La « doctrine ostéopathique » est présentée comme une anti-médecine aux dogmes dépassés. Quels ostéopathes à ce jour, médecins ou non-médecins se réclameraient de l’anti-médecine ? Point d’anti-médecine aujourd’hui, nous sommes dans l’art de guérir, mais présenter l’ostéopathie comme une anti-médecine la met délibérément en défaut. « Les dogmes », le terme de principes fondateurs est plus approprié et moins connoté, constituent un modèle théorique, support d’une pratique. Il est certain que ce modèle doit se conformer aux connaissances actuelles et toutes les bases de l’ostéopathie peuvent être discutées, contestées, remaniées. Encore faut-il garder un fondement minimum qui pourrait être : l’ostéopathie est une pratique thérapeutique manuelle, dont la sémiologie est basée sur la recherche de modifications tissulaires en terme de densité, perte de mouvement et réaction à une contrainte mécanique, dans un examen clinique général qui considère l’individu dans sa globalité. Aujourd’hui l’ostéopathie avant de s’appuyer sur une inspiration philosophique, s’appuie sur la main. Sa sémiologie, ses résultats passent par la main.

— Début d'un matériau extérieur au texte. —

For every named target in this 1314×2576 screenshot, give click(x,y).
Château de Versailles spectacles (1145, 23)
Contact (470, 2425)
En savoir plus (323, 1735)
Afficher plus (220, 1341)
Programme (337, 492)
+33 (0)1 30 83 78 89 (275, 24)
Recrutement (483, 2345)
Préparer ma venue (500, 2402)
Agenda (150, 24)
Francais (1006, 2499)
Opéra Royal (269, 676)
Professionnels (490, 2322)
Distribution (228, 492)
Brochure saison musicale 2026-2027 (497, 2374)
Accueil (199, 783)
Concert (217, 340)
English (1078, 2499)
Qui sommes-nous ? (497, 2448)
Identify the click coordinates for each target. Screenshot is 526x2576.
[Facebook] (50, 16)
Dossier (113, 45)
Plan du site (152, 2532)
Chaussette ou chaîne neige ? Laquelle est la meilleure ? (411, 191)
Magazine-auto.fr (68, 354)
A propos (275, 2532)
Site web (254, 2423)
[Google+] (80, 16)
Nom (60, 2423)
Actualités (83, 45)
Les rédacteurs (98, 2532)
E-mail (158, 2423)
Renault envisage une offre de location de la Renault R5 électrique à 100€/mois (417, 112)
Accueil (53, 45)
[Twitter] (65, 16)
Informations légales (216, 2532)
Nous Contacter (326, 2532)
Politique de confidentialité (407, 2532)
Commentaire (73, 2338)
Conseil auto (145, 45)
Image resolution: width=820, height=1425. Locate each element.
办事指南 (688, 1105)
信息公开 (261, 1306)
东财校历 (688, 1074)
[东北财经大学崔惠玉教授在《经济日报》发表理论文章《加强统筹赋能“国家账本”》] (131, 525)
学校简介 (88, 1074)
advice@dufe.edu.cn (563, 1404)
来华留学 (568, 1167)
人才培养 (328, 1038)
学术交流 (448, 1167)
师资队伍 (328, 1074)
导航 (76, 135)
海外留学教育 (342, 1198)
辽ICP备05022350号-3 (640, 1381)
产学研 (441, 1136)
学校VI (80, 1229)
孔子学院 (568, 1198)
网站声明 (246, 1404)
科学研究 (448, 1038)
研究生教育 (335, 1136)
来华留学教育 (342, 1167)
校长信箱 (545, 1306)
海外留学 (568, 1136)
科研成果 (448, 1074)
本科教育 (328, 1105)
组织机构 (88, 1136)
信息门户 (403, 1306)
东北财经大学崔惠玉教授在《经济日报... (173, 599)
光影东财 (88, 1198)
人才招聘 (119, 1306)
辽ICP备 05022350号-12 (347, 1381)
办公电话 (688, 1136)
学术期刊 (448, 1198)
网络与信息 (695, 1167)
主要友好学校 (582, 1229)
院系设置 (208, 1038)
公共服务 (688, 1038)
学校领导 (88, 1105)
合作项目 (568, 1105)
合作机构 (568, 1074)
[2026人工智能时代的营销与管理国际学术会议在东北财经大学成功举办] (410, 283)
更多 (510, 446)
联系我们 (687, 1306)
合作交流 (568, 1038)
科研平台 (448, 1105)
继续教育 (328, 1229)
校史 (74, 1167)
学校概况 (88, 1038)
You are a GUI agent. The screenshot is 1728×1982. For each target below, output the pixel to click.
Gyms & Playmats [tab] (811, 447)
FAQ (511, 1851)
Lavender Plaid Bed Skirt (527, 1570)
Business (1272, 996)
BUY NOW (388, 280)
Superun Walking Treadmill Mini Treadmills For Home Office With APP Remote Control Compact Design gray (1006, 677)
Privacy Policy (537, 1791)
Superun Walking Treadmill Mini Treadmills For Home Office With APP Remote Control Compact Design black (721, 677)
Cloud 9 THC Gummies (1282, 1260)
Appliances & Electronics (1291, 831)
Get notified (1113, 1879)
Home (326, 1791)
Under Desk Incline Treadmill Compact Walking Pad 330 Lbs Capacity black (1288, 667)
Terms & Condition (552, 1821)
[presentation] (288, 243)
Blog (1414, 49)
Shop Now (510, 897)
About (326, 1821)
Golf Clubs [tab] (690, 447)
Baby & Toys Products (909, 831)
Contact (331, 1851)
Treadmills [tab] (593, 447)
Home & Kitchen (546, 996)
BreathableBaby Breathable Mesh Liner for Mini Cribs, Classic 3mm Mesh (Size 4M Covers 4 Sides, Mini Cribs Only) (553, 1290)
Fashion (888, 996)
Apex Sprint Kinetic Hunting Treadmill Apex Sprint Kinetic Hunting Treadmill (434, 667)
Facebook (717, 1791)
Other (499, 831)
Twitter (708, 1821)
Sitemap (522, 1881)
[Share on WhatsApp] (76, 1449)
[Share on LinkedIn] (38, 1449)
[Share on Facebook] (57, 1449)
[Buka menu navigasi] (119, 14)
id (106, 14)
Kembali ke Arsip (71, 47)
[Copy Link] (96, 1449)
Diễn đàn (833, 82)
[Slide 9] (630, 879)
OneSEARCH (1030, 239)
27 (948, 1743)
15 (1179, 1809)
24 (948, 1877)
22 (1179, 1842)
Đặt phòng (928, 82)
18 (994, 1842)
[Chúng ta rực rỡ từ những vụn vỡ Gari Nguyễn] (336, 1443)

Les évaluations critiques des preuves scientifiques concernant l’ostéopathie, en particulier dans le champ crânien, ont souvent abouti à constater le manque de fiabilité inter examinateur de l’examen ostéopathique, tout en constatant une fiabilité intra examinateur ; cela doit nous amener, ostéopathes, à s’interroger sur notre pratique et son évaluation. Il nous faut accepter les confrontations, les remises en cause des concepts tant dans le milieu ostéopathique médical que non médical, il nous faut envisager un travail de recherche et d’évaluation mais croire que l’ostéopathie passe par l’evidence based medicine me semble une grave erreur, qui loin de servir l’ostéopathie va l’appauvrir jusqu’à la faire disparaître.

De quel côté sont les dogmes et les idées préconçues, arguments ressassés, utilisés pour critiquer toutes les pratiques à exercice particulier de l’acupuncture à la  psychanalyse, pratiques qui introduisent dans le rapport médecin-patient, un facteur humain non reproductible ? Dans leur rapport, les académiciens voudraient « enseigner la médecine en tenant un plus grand compte de sa composante humaniste », mais dés qu’il y a un facteur humain dans la médecine le voilà éliminé au non de la reproductibilité et de l’evidence-based medecine. C’est dans l’air du temps mais notre monde marche sur la tête et nous avec. Qu’un dialogue réel s’engage, sans à priori et peut-être aboutira-t-on à un second rapport de l’académie de médecine qui mettra en lumière d’autres aspects de l’ostéopathie que ceux avancés jusqu’ici.